Most long term shareholders don’t want the company sold because some invested at up to the 20p and would never get their money back. If the assets have no so called value by the markets nobody would want to buy them would they. Please consider this message when acting in the best interest of all shareholders. Thankyou. Asked on 30 January 2022
We will bear this in mind. Clearly we are in the happy situation of having many interested parties in this asset and therefore are in a position to seek the best possible bid for shareholders.

Which of lidsey or Brockham will be producing oil first, and within which quarter of 22? Asked on 30 December 2021
We have been notified that the Environment Agency is minded to grant our permit to re-inject water at Brockham but this is subject to a further period of public consultation, so we have not yet advised the market of this development. Assuming the EA encounters no new information during consultation, the permit is likely to be granted during February 2022 and we would therefore expect to restart production at Brockham immediately thereafter as we have already upgraded the site to meet improvement conditions required of us. Other permissions, mostly non-contentious or administrative, being available we would hope that Lidsey production would recommence during Q2 2022.

We understand that there has been a request for minor amendments to planning consents at Saltfleetby Gas Field as a result of changes to the onsite generation capacity, flare and condensate stablisation design, and addtional tree planting. Is the application for variation of planning permission now fully aligned with the Environment Agency Permit application and what is the status of the latter?
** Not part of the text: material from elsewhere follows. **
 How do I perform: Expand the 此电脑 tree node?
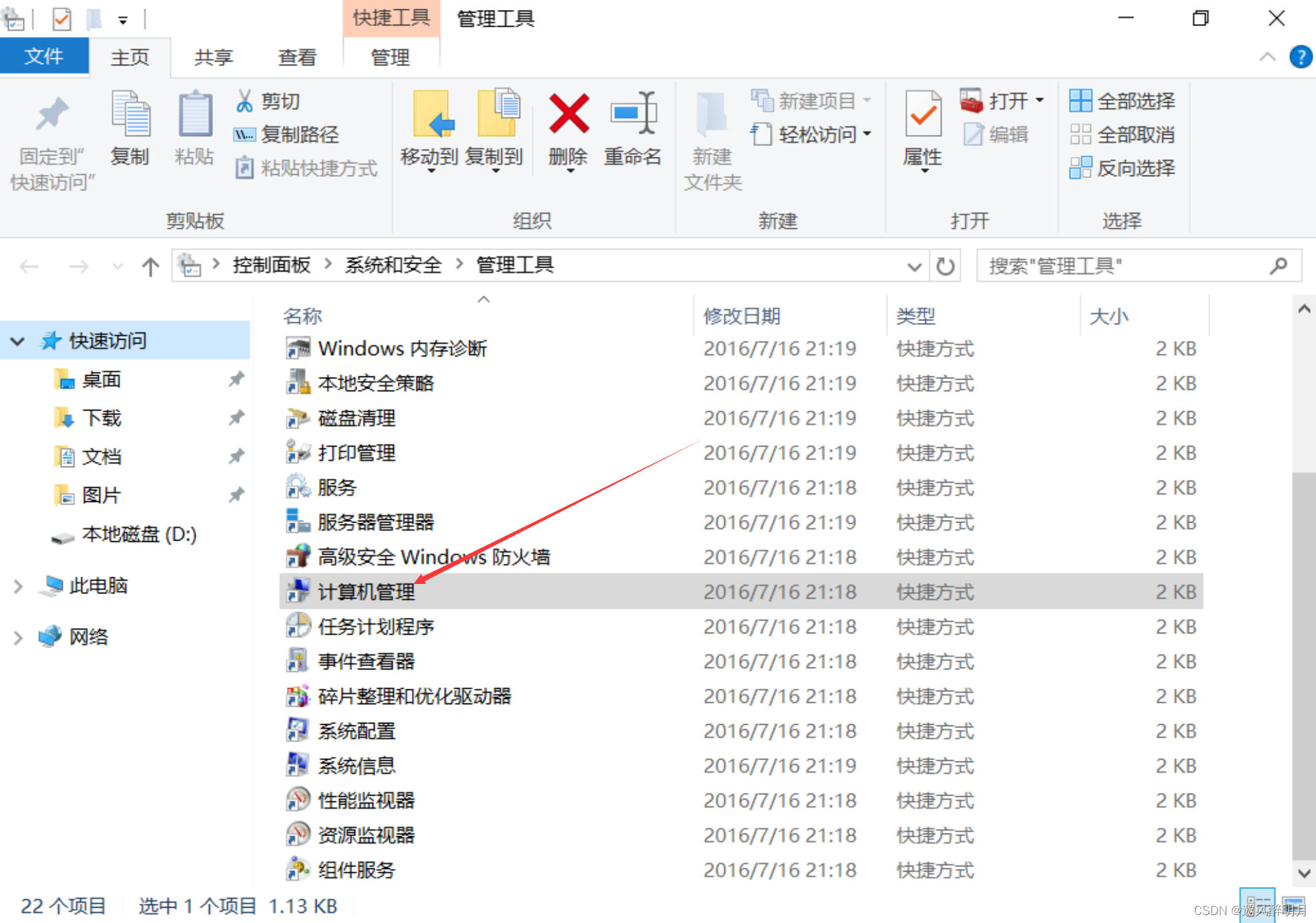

Thank you and Happy Christmas wishes to the Angus Team Asked on 30 December 2021
Alignment. Yes the two are aligned. The process is iterative as with all of the regulatory and planning bodies. In this instance further HSE (compliance with PED/PSSR and ATEX/DSEAR) and EA requirements led to modifications in design and layout during the autumn which are now reflected in this application to Lincolnshire County Council for minor variations to our existing consent.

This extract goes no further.